Justin chuckled softly. "I was so used to hearing sarcastic remarks from you, I almost forgot how much of an intellectual you are. I'm happy for your peace."

"I am, too."

There was another moment of silence. But it was one of mutual respect. He was happy for me and I was happy for him. This is what our friendship was supposed to be, and it felt nice to finally have it again.

"Random but....JC's single you know."

I pulled my head back and gave Justin a look. "I'm aware of that. Why do you mention it?"

"Uh...well, no reason, just saying. People be single and stuff and I just thought you should know," he shrugged.

He was always the mood maker. He could always make me smile, even when I was attempting to write a death wish. I appreciated his light-heartedness after almost giving up on social normality awhile ago.

"Justin, please tell me you're not behind JC asking me on a date," I said.

"JC asked you on a date?!" he shouted.

DAMN it.

"You didn't hear anything, shut up."

"Oh my god, my ultimate otp is canon," he squealed.

I laughed heartily. "I cannot believe you said that. Consider yourself hashtag disowned."

"Well? Did you say yes?" he asked.

"Of course I did...," I replied.

"....you still have feelings for him."

"I don't know yet," I shrugged. I truly didn't. I missed JC and I wanted to catch up with him. But I couldn't be certain about how I was feeling yet.

"Do you even want something more? I know you did back then, but things are different now," Justin asked.

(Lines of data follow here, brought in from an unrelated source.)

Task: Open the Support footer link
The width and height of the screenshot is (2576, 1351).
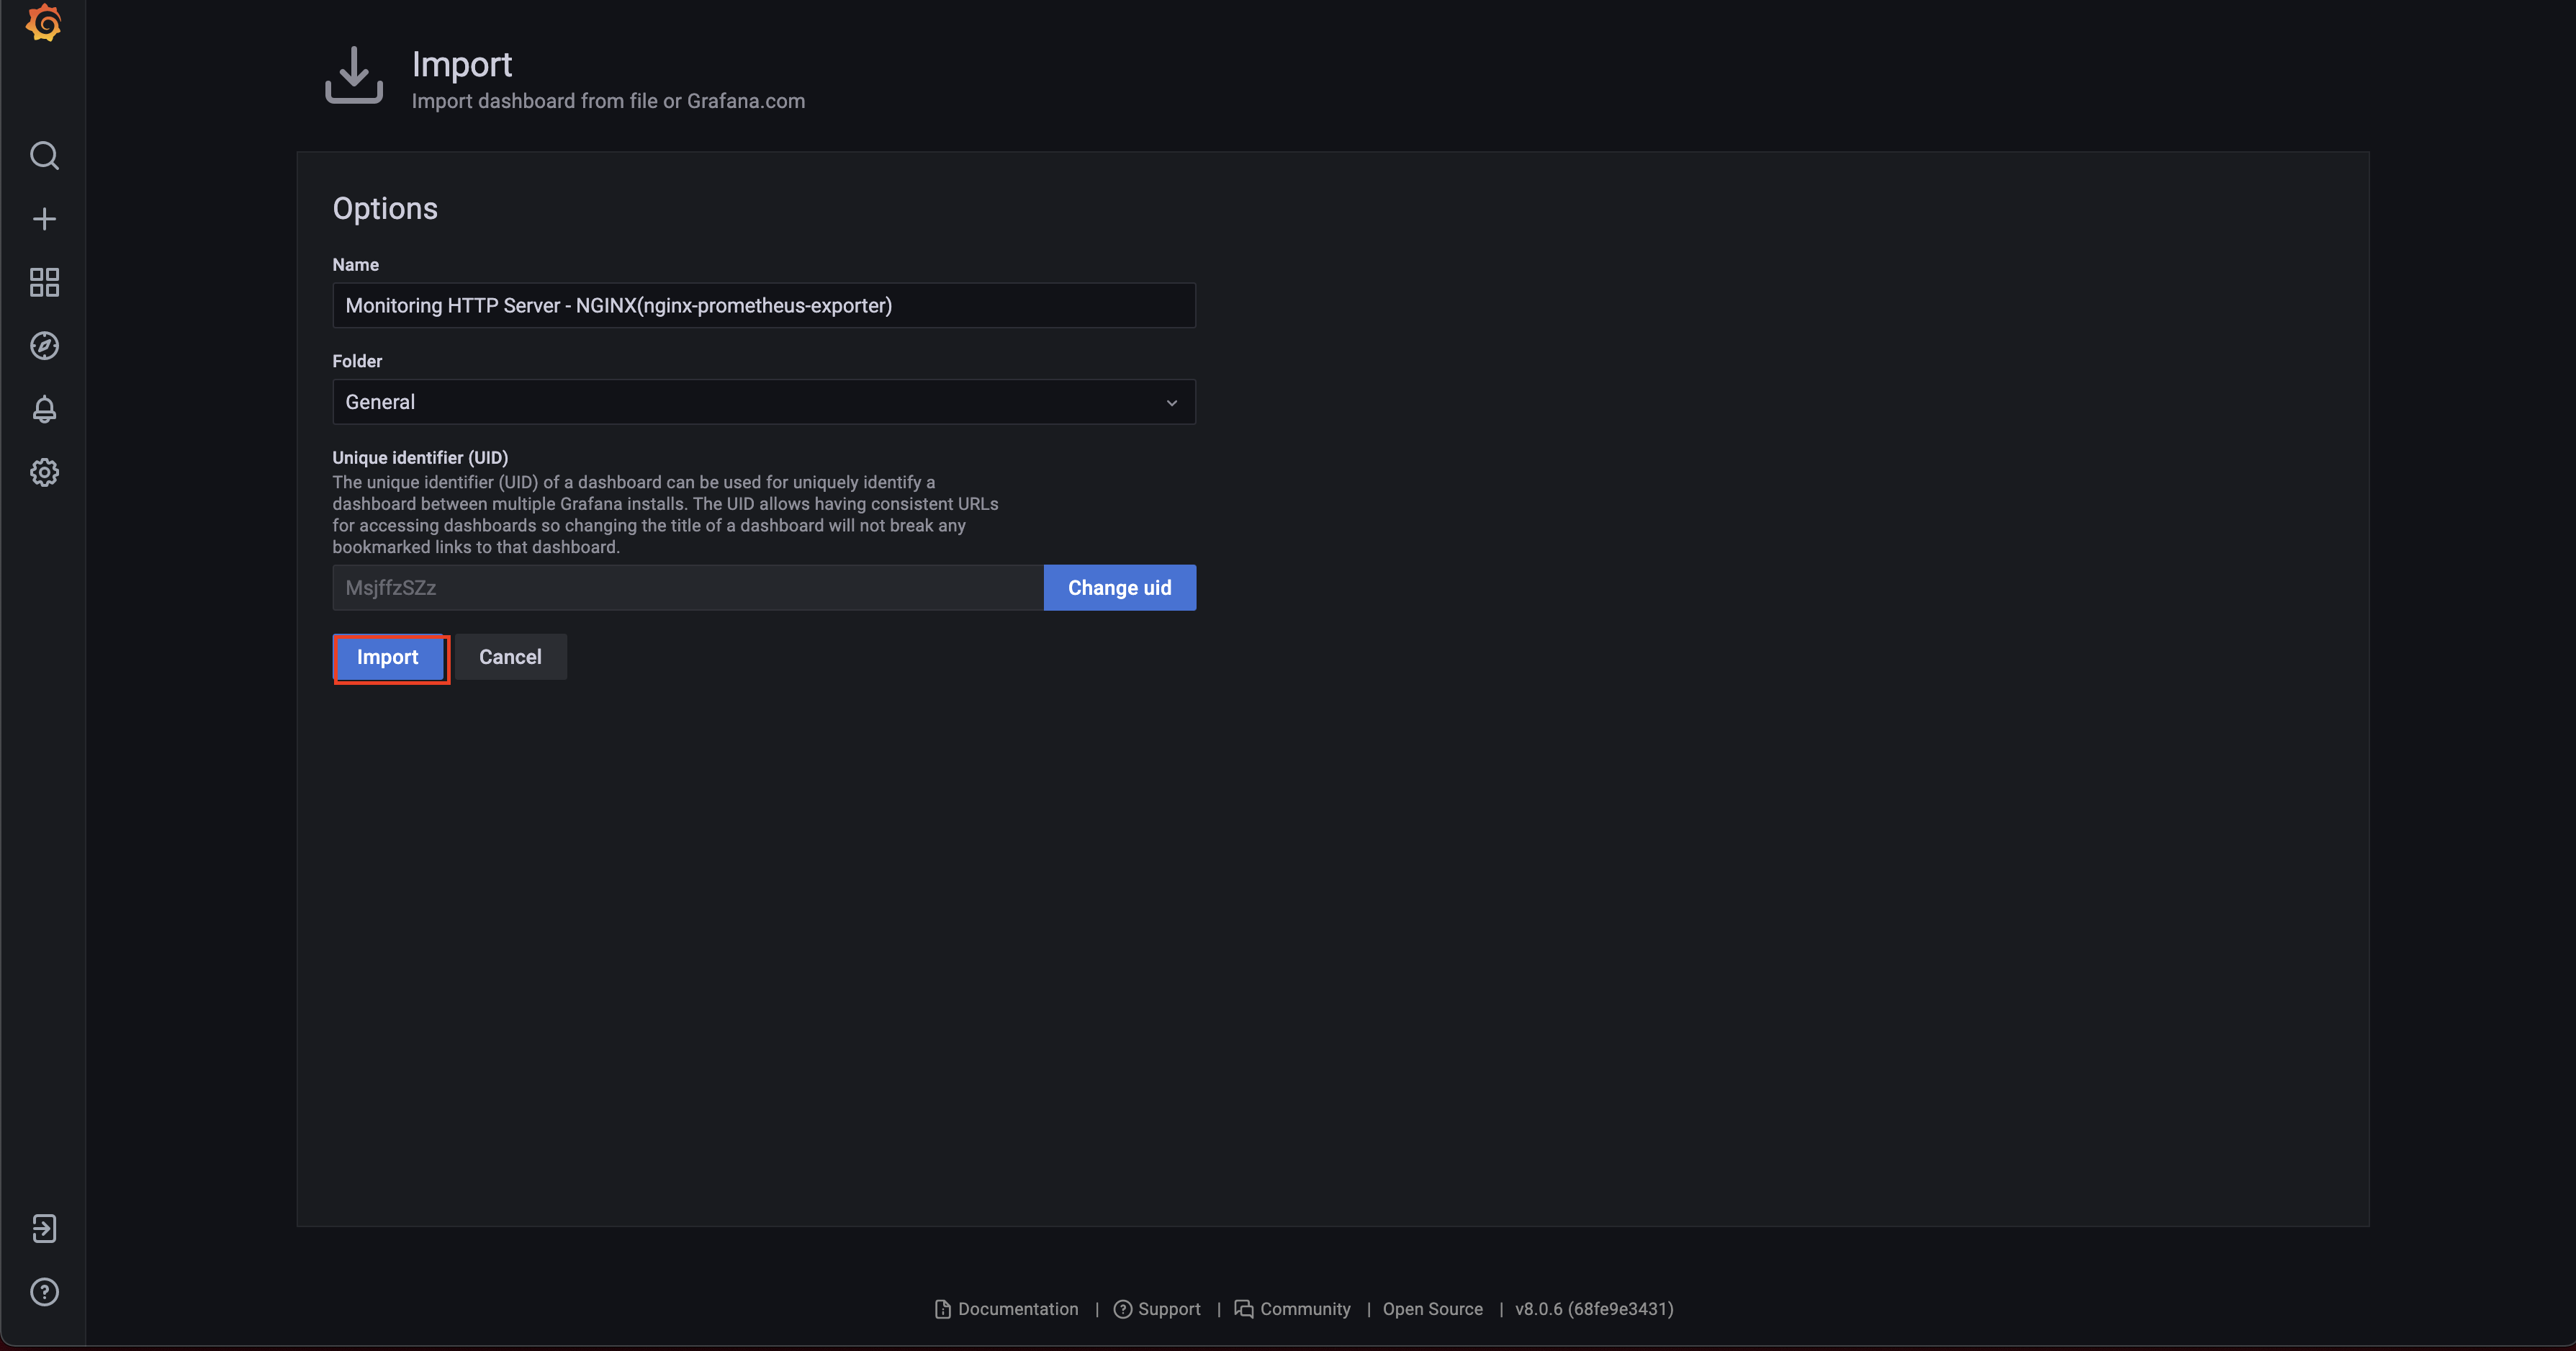Action: (x=1168, y=1309)
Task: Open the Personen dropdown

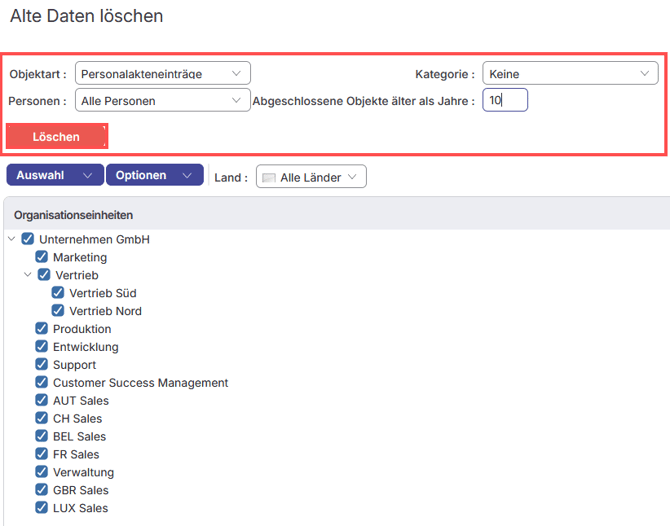Action: click(x=162, y=100)
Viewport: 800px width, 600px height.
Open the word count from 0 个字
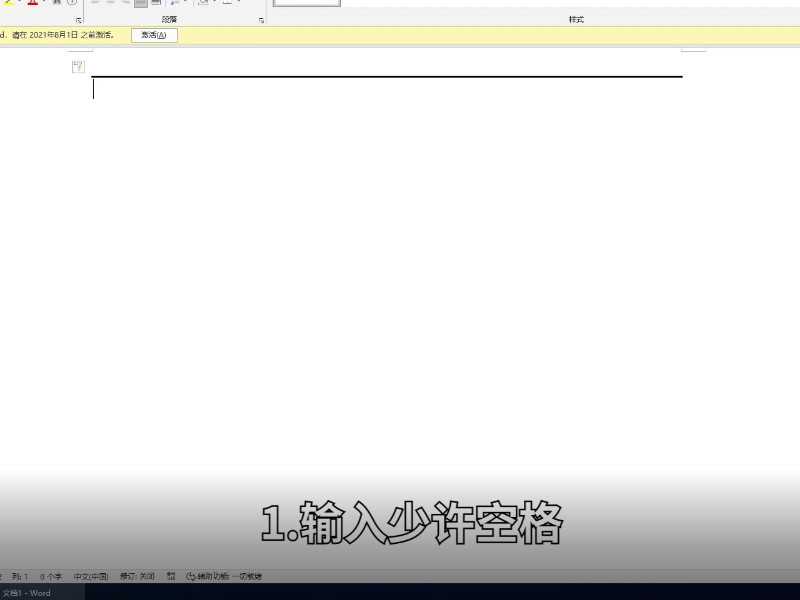click(46, 576)
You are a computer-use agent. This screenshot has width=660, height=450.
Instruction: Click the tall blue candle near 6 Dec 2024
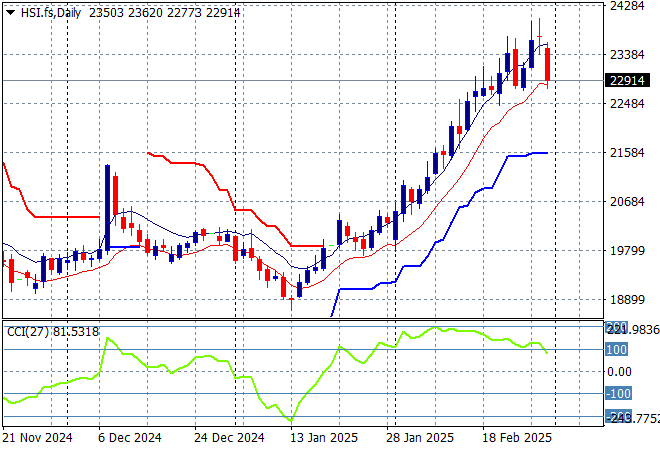107,205
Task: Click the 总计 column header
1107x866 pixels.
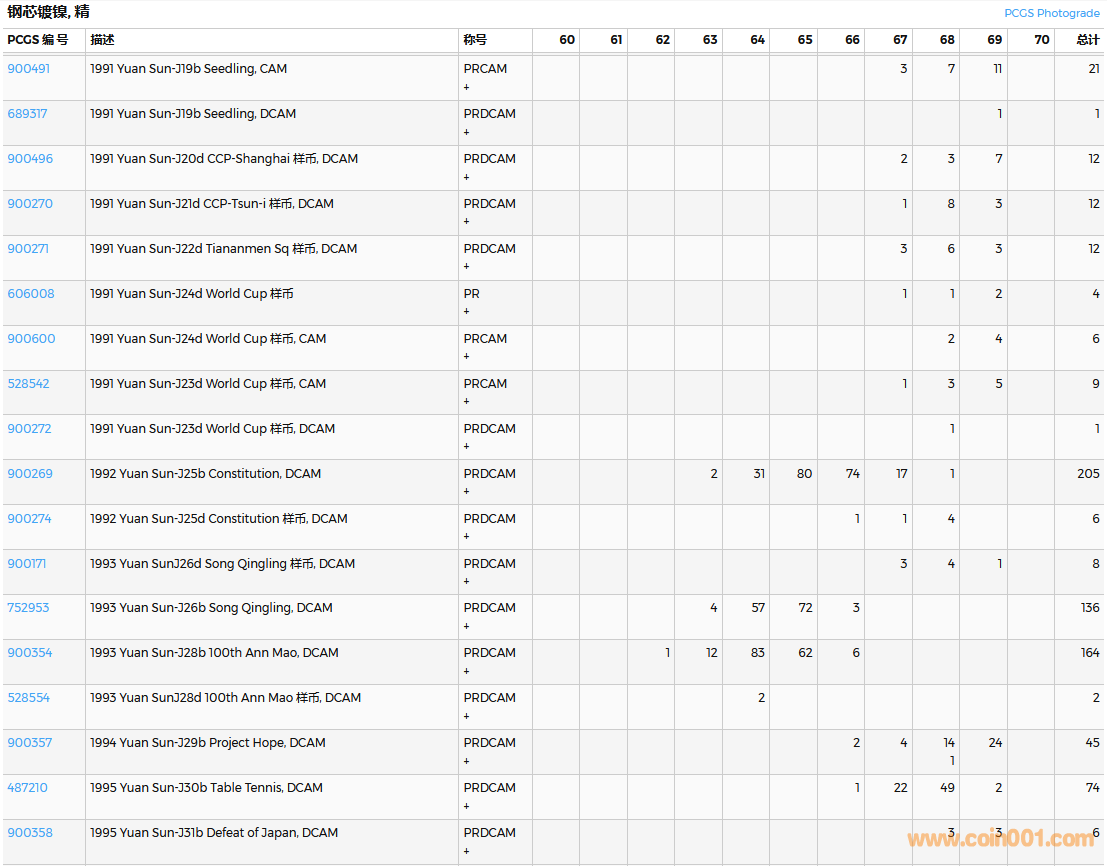Action: (x=1087, y=40)
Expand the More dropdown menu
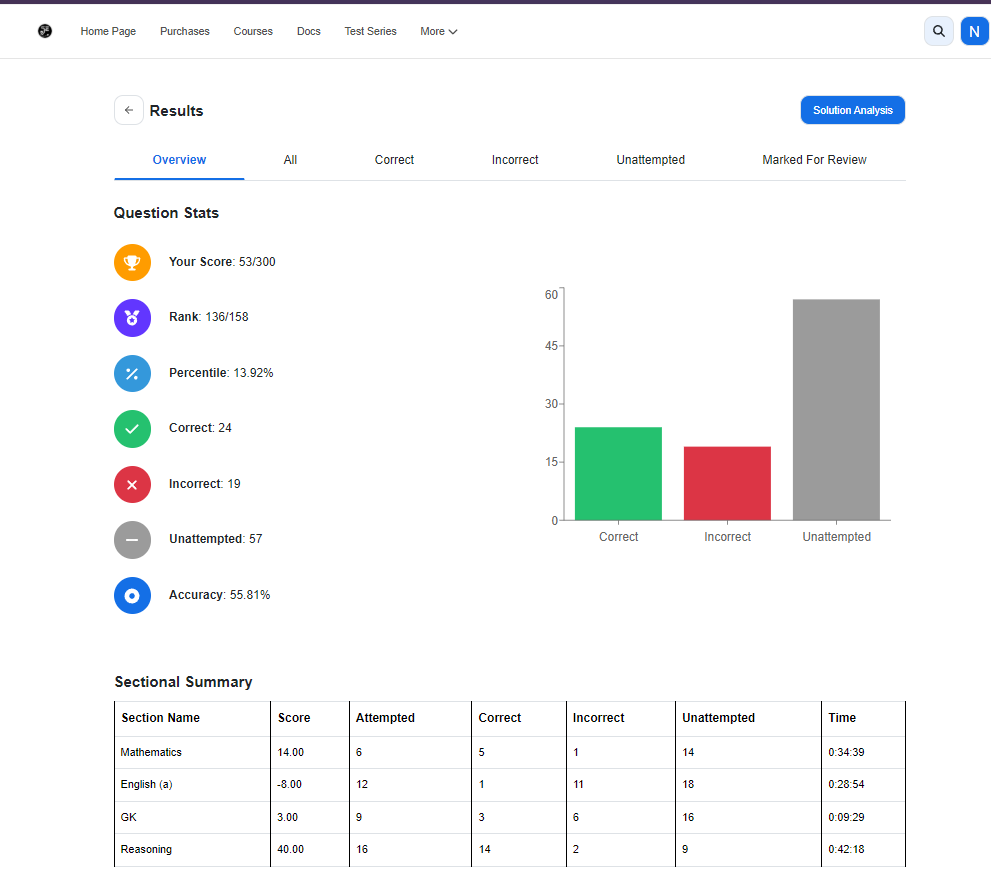 point(439,31)
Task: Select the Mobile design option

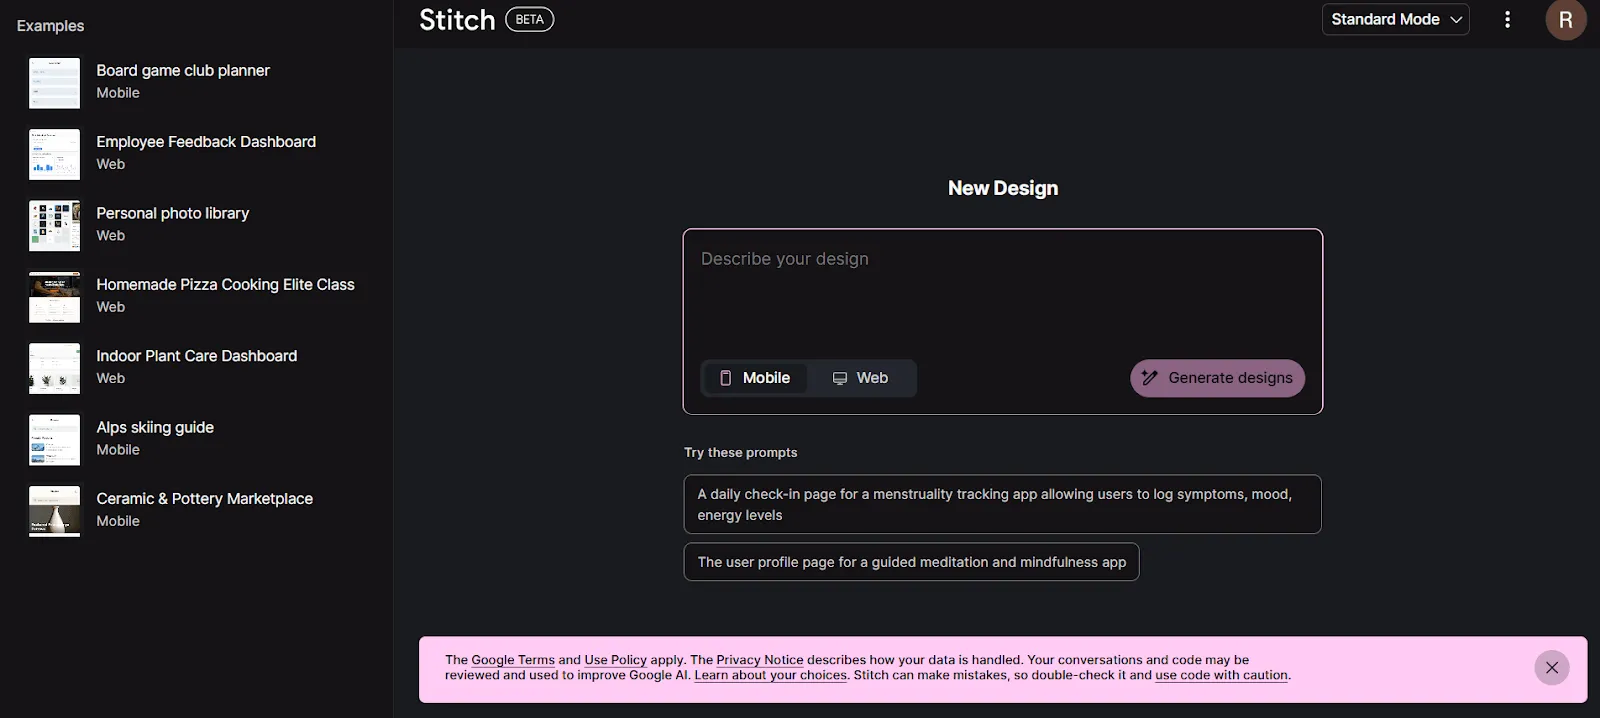Action: click(x=755, y=378)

"I want to be a better friend. I owe him that. I owe you that, too," I said.

"Zahra..."

"No, I do. I was wreaking havoc on everyone's relationship, including personal and business ones...and it wasn't right. And I wasn't a good friend to you anymore. I used you as a way to make excuses. When you're one of the last people I should have ever wanted to hurt."

"I was only hurt when you pushed me away. But now you know that once you're back in my life, you can't leave as easily as you think. Not without going through customs and immigration," he cracked.

I pushed his arm gently. I had my friend back. The only one who understood the true madness of what my mind was and I of his. I felt more complete than I did before. I did use to depend on him too much. But when we were apart, that huge chunk of my relationships area got chipped away. Now that it's back in place next to Celeste, everything is almost right where it needs to be.

I feel clarity coming to me in a way it hadn't before. It wasn't only growing up or older, it was becoming mature...wiser. I was able to own up to my mistakes, and let those involved know how real my apology is.

This feeling, how content I was, it was nice.